In this work, the MCSCF/FQ model has been extended to calculate analytical nuclear gradients, significantly enhancing the versatility of the method [5]. This development enables tasks such as geometry optimizations, vibronic spectra computations, and QM/MM molecular dynamics simulations.

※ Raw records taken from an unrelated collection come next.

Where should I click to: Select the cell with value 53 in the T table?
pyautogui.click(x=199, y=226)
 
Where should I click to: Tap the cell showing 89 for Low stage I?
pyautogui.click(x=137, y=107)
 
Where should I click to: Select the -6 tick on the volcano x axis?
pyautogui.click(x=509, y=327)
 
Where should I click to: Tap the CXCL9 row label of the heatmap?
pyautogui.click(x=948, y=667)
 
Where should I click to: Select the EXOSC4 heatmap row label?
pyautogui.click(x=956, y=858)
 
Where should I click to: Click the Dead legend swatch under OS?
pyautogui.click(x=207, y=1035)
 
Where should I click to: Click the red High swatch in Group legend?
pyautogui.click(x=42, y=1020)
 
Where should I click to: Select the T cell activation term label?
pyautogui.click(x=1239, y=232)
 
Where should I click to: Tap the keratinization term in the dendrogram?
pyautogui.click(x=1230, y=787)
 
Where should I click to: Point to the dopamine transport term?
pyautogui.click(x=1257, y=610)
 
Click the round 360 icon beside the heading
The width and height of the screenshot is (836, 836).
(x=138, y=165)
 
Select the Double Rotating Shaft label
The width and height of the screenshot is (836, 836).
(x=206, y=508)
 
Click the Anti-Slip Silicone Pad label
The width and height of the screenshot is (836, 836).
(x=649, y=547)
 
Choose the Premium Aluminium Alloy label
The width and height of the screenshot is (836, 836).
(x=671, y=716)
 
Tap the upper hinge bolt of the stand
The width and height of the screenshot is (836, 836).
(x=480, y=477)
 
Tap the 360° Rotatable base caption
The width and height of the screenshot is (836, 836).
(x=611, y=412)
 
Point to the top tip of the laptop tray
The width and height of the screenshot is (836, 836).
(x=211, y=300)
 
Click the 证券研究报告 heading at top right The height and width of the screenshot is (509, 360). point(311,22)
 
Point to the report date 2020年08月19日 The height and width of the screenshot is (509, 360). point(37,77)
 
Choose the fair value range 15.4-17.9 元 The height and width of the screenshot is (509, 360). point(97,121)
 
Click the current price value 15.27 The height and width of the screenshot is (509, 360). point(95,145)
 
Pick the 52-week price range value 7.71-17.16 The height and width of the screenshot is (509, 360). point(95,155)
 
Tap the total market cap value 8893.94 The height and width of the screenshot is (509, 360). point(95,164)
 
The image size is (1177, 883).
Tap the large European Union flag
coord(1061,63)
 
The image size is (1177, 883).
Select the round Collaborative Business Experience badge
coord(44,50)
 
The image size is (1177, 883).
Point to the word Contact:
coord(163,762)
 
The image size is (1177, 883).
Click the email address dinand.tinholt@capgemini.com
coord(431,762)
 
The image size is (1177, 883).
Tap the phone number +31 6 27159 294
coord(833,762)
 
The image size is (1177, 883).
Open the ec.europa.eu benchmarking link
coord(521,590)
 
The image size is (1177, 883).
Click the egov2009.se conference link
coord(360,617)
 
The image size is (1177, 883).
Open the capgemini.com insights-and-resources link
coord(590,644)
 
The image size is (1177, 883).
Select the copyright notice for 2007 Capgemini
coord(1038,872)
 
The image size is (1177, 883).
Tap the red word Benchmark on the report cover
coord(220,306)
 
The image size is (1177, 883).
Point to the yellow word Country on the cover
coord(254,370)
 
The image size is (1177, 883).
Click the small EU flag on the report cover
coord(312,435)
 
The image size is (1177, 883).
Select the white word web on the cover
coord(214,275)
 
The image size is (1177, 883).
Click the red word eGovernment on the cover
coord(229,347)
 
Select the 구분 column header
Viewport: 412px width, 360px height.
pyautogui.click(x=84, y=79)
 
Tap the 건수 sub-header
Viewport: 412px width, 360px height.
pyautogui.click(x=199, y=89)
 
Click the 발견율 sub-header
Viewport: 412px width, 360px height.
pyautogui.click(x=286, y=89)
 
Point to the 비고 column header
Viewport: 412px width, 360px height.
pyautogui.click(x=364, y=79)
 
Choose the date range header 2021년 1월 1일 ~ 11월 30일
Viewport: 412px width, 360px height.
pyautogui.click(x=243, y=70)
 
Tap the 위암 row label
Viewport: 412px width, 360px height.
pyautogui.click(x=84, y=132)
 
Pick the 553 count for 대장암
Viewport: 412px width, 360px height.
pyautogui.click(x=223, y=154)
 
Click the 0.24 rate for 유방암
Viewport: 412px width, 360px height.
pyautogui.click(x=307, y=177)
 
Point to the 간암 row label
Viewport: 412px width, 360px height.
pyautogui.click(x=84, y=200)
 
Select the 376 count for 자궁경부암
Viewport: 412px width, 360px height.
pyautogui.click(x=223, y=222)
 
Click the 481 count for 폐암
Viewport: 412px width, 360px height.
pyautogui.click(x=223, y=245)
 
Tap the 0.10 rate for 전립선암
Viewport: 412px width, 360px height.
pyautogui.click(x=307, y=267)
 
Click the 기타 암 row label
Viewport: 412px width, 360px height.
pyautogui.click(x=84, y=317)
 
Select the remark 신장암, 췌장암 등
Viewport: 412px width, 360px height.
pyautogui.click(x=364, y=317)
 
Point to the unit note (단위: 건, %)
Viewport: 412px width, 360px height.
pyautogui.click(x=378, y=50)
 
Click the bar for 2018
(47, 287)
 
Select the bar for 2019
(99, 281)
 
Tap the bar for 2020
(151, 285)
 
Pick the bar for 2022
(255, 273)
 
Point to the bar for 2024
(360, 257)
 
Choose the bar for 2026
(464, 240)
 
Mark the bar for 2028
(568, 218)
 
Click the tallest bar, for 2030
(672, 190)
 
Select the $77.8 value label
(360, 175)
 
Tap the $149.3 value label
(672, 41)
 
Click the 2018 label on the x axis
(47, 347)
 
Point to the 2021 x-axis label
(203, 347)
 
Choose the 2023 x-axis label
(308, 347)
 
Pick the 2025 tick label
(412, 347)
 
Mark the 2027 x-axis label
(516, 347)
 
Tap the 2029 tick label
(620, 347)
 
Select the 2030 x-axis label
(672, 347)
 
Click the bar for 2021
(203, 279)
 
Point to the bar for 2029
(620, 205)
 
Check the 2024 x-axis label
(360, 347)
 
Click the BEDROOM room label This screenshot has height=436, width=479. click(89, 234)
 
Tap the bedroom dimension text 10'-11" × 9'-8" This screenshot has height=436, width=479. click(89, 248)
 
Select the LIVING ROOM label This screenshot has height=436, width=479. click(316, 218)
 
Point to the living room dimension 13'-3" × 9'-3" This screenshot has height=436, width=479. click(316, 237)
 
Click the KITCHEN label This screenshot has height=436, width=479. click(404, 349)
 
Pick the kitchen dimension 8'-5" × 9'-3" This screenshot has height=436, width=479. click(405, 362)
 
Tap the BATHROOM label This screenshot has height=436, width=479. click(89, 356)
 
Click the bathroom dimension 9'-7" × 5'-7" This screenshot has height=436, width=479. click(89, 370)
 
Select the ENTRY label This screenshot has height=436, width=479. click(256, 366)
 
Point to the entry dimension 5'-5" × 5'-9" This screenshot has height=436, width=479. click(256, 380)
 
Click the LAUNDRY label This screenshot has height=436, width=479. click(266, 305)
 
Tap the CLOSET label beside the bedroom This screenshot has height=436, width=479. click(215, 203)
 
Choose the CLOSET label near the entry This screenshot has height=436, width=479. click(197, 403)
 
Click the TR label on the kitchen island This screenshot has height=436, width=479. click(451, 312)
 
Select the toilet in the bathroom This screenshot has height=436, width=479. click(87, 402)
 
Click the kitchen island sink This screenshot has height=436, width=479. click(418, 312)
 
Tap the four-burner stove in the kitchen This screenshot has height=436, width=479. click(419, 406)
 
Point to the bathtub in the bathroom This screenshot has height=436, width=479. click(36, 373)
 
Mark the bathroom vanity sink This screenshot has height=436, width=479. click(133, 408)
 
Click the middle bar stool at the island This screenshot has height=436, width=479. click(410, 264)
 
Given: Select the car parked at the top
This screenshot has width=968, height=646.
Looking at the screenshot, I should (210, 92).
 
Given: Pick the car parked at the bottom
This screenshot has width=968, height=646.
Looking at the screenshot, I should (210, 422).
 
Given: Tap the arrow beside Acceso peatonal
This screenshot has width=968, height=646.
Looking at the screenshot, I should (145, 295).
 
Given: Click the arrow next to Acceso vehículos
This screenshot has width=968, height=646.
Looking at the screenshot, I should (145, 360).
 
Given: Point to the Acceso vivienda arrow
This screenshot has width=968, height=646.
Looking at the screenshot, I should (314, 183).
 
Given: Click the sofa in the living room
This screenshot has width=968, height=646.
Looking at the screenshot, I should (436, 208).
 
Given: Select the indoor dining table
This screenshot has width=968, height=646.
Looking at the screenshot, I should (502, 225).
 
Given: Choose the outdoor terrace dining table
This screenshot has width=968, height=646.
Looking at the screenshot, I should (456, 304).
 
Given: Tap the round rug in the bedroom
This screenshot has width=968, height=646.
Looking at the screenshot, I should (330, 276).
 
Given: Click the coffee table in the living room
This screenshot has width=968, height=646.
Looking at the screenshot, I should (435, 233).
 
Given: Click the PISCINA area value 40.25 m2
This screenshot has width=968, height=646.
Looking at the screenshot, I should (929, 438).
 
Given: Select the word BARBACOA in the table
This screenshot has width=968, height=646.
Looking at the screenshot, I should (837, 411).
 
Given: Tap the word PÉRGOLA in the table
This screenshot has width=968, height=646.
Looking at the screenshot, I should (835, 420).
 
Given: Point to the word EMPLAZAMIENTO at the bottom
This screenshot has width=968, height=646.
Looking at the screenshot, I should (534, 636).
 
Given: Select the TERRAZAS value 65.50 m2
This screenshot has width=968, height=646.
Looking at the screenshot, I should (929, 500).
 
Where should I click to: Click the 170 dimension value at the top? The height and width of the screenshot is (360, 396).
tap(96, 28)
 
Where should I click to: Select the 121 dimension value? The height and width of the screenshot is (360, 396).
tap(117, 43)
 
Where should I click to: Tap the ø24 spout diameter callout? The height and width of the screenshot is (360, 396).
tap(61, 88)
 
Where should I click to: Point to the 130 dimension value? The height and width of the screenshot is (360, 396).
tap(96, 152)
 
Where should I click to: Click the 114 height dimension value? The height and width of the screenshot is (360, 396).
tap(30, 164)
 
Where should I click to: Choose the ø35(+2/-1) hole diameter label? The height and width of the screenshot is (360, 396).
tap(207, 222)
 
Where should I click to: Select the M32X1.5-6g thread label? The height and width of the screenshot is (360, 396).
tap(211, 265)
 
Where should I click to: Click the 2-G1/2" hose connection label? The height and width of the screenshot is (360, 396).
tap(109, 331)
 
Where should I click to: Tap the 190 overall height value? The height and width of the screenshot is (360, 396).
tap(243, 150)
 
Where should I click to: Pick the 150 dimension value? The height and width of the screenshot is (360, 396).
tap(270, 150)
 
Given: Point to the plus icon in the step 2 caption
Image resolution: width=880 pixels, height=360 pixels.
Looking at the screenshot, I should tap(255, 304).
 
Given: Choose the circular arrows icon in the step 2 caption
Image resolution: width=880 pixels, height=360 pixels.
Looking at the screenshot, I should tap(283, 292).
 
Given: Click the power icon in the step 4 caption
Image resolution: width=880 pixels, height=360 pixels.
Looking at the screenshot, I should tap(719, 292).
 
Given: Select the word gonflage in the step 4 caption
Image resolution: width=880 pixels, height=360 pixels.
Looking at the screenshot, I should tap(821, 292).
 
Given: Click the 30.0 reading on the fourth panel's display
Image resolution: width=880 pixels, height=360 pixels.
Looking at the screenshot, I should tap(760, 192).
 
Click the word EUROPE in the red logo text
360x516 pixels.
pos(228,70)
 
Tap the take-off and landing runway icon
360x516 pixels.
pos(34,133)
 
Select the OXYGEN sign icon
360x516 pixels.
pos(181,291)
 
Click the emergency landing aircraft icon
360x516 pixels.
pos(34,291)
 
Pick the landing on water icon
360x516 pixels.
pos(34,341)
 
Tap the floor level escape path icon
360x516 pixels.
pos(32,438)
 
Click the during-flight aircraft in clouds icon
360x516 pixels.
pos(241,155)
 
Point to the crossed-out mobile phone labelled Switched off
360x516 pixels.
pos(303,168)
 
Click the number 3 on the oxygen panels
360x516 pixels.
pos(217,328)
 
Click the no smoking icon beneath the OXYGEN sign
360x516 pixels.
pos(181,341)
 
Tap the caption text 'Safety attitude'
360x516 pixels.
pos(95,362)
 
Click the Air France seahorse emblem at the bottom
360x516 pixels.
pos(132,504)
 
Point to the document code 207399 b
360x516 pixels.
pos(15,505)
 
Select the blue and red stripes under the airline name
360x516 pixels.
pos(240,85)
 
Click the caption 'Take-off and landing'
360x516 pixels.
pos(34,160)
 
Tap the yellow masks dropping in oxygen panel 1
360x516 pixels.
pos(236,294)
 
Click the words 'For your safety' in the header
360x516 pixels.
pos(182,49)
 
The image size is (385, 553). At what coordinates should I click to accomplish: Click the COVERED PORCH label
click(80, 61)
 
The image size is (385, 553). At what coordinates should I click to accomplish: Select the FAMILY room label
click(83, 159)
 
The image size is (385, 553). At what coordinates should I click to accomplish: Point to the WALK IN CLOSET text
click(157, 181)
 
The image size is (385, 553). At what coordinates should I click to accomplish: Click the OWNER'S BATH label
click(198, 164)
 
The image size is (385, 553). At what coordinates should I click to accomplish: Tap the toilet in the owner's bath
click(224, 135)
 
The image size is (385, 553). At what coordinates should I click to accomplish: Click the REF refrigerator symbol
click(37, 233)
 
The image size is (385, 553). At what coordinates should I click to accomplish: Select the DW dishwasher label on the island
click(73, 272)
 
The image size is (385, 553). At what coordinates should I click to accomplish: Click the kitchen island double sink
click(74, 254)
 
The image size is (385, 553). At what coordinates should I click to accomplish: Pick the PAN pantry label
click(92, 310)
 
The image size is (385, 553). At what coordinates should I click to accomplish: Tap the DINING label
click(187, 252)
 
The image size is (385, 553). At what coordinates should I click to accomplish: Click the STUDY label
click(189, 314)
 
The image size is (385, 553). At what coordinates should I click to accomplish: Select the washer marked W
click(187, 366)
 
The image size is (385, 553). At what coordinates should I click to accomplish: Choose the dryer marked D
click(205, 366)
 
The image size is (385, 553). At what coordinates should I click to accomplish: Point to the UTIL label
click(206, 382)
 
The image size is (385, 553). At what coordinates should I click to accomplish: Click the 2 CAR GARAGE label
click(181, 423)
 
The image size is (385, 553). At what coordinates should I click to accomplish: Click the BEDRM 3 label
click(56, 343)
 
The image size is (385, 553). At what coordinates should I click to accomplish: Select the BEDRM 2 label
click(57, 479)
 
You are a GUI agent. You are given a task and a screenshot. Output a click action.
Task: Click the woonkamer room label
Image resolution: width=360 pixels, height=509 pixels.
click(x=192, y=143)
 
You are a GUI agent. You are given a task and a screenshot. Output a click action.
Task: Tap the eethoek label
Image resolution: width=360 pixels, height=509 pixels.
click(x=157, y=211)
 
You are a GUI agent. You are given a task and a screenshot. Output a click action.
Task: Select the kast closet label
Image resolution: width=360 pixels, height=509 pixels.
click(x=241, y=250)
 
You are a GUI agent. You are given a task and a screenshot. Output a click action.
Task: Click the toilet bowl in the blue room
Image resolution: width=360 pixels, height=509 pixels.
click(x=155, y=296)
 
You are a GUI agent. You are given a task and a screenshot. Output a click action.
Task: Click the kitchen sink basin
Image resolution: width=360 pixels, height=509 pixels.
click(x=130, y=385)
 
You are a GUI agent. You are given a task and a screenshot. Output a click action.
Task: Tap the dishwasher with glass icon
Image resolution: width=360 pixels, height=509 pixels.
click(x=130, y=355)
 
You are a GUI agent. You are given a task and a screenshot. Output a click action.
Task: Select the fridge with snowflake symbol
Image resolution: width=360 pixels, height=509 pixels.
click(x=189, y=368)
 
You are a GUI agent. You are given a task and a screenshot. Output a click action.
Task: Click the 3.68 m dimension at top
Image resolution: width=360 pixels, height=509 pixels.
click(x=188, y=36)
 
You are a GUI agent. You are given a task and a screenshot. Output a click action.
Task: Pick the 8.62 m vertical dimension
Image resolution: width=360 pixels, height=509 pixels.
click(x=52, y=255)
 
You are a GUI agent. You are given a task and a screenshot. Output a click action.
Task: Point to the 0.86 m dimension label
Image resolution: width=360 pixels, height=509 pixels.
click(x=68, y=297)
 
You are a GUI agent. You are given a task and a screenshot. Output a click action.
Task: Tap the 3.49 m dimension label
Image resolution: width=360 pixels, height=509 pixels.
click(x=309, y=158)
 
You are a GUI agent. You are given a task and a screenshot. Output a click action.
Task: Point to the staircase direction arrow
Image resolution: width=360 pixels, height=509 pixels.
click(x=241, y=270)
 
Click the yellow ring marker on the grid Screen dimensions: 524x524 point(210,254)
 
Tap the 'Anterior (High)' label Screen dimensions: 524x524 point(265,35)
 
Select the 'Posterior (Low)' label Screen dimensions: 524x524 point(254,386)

The MCSCF/FQ analytical nuclear gradients have been implemented in the OpenMolcas software [6] and validated against numerical gradients. As an illustrative application, vibronic spectra of aromatic molecules in aqueous solutions have been computed (Figure 1). Results demonstrate an accurate reproduction of the experimentally observed spectral profiles and relative intensities, highlighting the capability of the MCSCF/FQ approach to capture both the multireference nature of the solute and the solute-solvent interactions.
Figure 1. (Left) Representative snapshot of benzene in aqueous solution. (Right) Vibronic spectra comparison: computed with the CASSCF(6,6)/FQ method (top) and experimental data from Ref. [7] (bottom).
[1] C. Sepali et al, J. Chem. Theory Comput., 2024, 20, 9954–9967.
[2] BO. Roos et al. Chem. Phys., 1980, 48, 157-173.
[3] SW. Rick et al. J. Chem. Phys., 1994, 101, 6141-6156.
[4] C. Cappelli Int. J. Quantum Chem., 2016, 116, 1532-1542.
[5] F. Mazza et al., in preparation.
[6] G. Li Manni et al. J. Chem. Theory Comput., 2023, 19, 6933-6991.
[7] Y Ilan et al. J. Phys. Chem., 1976, 80, 584-587.